**What to do**: Give back the records below verbatim, please, but without a single image.

**Information provided**:
╭──
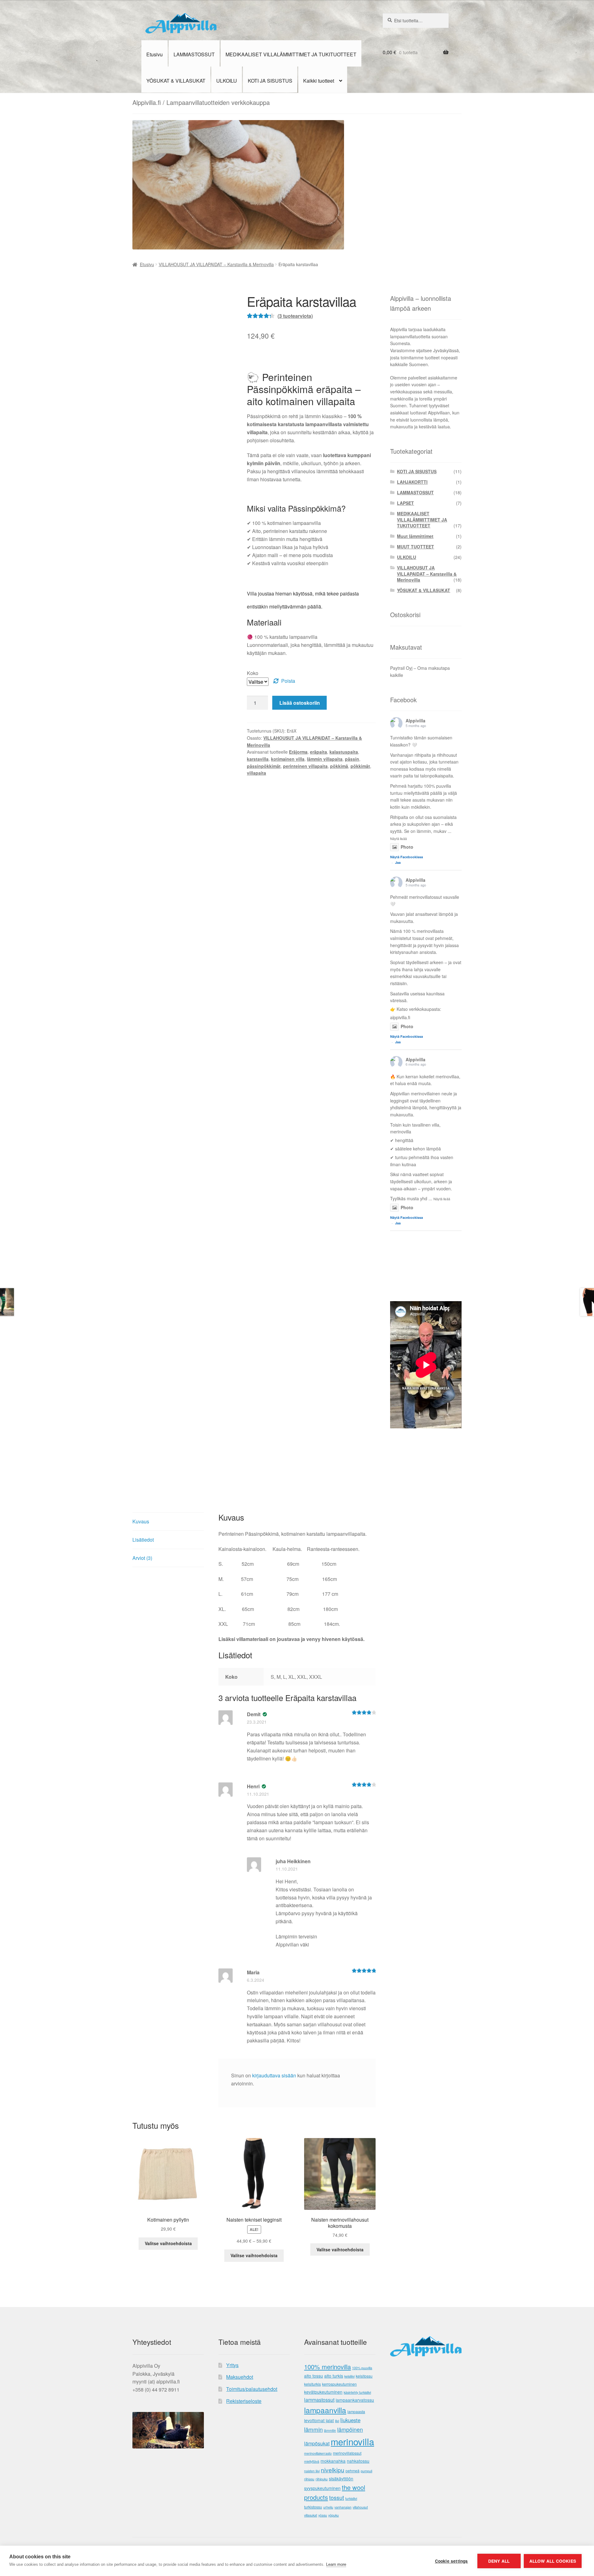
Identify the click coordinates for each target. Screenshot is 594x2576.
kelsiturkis (312, 2384)
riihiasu (309, 2479)
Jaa (398, 862)
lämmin (313, 2429)
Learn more (336, 2564)
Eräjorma (298, 752)
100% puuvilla (362, 2368)
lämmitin (330, 2430)
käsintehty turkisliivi (357, 2392)
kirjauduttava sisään (274, 2075)
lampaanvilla (325, 2410)
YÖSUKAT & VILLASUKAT (175, 80)
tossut (336, 2497)
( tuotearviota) (295, 315)
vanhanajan (342, 2507)
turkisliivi (351, 2498)
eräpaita (318, 752)
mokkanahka (333, 2461)
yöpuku (333, 2515)
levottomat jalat (319, 2420)
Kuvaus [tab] (140, 1521)
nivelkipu (332, 2470)
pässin (352, 759)
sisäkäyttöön (341, 2478)
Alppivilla (415, 720)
╰──
**Response to the task**:
Identify the click coordinates for each target. Screenshot is 594x2576.
kelsiturkis (312, 2384)
riihiasu (309, 2479)
Jaa (398, 862)
lämmin (313, 2429)
Learn more (336, 2564)
Eräjorma (298, 752)
100% puuvilla (362, 2368)
lämmitin (330, 2430)
käsintehty turkisliivi (357, 2392)
kirjauduttava sisään (274, 2075)
lampaanvilla (325, 2410)
YÖSUKAT & VILLASUKAT (175, 80)
tossut (336, 2497)
( tuotearviota) (295, 315)
vanhanajan (342, 2507)
turkisliivi (351, 2498)
eräpaita (318, 752)
mokkanahka (333, 2461)
yöpuku (333, 2515)
levottomat jalat (319, 2420)
Kuvaus [tab] (140, 1521)
nivelkipu (332, 2470)
pässin (352, 759)
sisäkäyttöön (341, 2478)
Alppivilla (415, 720)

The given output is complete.